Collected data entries

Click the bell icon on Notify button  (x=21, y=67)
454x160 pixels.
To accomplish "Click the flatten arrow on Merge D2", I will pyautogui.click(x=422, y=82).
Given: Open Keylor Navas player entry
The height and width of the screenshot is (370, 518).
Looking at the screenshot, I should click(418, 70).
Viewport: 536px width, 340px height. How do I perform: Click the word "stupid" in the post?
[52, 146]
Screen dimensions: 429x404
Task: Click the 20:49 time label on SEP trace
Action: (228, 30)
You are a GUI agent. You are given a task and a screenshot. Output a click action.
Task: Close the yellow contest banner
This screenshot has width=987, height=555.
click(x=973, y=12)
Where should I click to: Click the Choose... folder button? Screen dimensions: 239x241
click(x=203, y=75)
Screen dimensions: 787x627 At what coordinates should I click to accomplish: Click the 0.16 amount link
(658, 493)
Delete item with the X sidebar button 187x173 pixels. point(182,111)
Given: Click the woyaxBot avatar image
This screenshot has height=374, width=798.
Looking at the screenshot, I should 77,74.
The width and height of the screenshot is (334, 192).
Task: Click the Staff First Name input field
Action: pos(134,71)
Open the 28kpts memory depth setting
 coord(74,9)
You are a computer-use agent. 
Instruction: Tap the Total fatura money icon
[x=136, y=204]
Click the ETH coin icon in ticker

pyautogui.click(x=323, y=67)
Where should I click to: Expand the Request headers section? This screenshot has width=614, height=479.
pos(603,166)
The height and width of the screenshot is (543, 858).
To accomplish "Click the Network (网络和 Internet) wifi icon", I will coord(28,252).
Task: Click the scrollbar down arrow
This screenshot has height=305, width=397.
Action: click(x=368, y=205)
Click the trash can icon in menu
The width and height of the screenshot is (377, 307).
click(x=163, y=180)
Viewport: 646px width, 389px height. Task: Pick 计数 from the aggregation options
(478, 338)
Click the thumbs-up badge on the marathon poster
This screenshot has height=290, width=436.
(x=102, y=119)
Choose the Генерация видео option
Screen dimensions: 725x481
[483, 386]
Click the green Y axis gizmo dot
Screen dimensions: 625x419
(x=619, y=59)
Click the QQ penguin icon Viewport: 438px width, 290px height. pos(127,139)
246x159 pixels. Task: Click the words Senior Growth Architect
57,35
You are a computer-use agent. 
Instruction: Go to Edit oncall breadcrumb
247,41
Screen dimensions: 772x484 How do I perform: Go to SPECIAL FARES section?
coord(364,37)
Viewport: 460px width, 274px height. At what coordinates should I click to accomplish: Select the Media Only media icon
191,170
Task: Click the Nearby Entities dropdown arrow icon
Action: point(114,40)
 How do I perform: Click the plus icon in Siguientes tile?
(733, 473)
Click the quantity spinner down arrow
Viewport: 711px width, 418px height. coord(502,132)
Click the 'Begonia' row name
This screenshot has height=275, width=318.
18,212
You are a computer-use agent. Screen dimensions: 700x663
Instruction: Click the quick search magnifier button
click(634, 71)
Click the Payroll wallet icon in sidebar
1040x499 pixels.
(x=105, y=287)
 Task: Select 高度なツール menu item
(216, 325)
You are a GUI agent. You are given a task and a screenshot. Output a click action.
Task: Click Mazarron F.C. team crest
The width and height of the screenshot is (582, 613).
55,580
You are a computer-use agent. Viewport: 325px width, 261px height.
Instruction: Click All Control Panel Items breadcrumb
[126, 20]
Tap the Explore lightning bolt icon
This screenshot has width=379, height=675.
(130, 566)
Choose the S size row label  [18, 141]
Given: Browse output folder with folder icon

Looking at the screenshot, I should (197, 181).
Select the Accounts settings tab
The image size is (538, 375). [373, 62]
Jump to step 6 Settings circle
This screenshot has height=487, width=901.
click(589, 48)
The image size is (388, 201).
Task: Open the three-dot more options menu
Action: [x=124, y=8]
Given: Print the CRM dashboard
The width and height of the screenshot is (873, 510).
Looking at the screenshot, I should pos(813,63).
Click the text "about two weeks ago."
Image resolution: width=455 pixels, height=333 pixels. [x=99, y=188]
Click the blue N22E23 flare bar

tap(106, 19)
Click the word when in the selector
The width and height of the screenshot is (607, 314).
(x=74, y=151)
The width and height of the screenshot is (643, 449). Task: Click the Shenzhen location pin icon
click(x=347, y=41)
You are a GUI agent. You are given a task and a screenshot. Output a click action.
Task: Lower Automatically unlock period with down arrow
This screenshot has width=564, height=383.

__Exercise requirements__: Return only the lines of the records in which the string "will" appears.

__Written solution__:
To accomplish "Click the flatten arrow on Merge D2", I will pyautogui.click(x=422, y=82).
To accomplish "Click the Network (网络和 Internet) wifi icon", I will coord(28,252).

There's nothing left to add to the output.